● 提示文:
漆原教授や菱沼聖子(ひしぬませいこ)のように、マイペースで非常識なことを当たり前のように人に押し付けてきて周りを振り回すような、変だけど憎めない人たちも多く登場します。
主人公・ハムテル(西根公輝)
主人公のハムテルは、冷静で客観的な青年。
周りの個性的な面々に振り回されても決して動じることはありません。
漆原教授からは、初対面で「高校生にしてはじいさんぽい落ち着き」と評されるほど。
他の学生がテストに追われてカンニングペーパーを作ったり、お菓子を買ってきてレポートと一緒に提出しようとしたりする際も、困惑した表情を浮かべながら「そんな時間があったら勉強をしたほうがいいのでは……?」と心の中で思い、友人たちには迎合しません。
しかし、空気が読めなかったり無神経だったりというわけではなく、適度な距離感でアドバイスをしたり学生たちの間でリーダーシップをとったりと、頼りになるキャラクターです。

● 練習課題:
**1.** 提示文によると、漆原教授は初対面のハムテルをどう評したか答えなさい。
**2.** 提示文の「漆原教授からは、初対面で「高校生にしてはじいさんぽい落ち着き」と評されるほど。」から「頼りになるキャラクターです。」までの部分を書き写しなさい。
**3.** 次の(a)〜(c)が提示文の内容と合うかどうかを「はい」か「いいえ」で答え、それぞれ根拠となる提示文の言葉をそのまま引用しなさい。
(a) ハムテルは周りの個性的な面々に振り回されると動揺する。
(b) ハムテルは学生たちの間でリーダーシップをとることがある。
(c) 菱沼聖子は、非常識なことを人に押し付けて周りを振り回す人物の例として挙げられている。

● 元データ:
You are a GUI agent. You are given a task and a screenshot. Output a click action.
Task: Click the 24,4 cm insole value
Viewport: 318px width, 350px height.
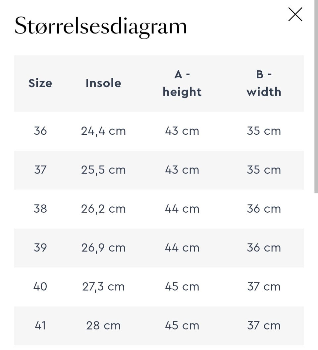pyautogui.click(x=103, y=131)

● 解答:
**1.** 「高校生にしてはじいさんぽい落ち着き」と評した。

**2.**
漆原教授からは、初対面で「高校生にしてはじいさんぽい落ち着き」と評されるほど。
他の学生がテストに追われてカンニングペーパーを作ったり、お菓子を買ってきてレポートと一緒に提出しようとしたりする際も、困惑した表情を浮かべながら「そんな時間があったら勉強をしたほうがいいのでは……?」と心の中で思い、友人たちには迎合しません。
しかし、空気が読めなかったり無神経だったりというわけではなく、適度な距離感でアドバイスをしたり学生たちの間でリーダーシップをとったりと、頼りになるキャラクターです。

**3.**
(a) いいえ。「周りの個性的な面々に振り回されても決して動じることはありません」
(b) はい。「学生たちの間でリーダーシップをとったり」
(c) はい。「漆原教授や菱沼聖子(ひしぬませいこ)のように、マイペースで非常識なことを当たり前のように人に押し付けてきて周りを振り回す」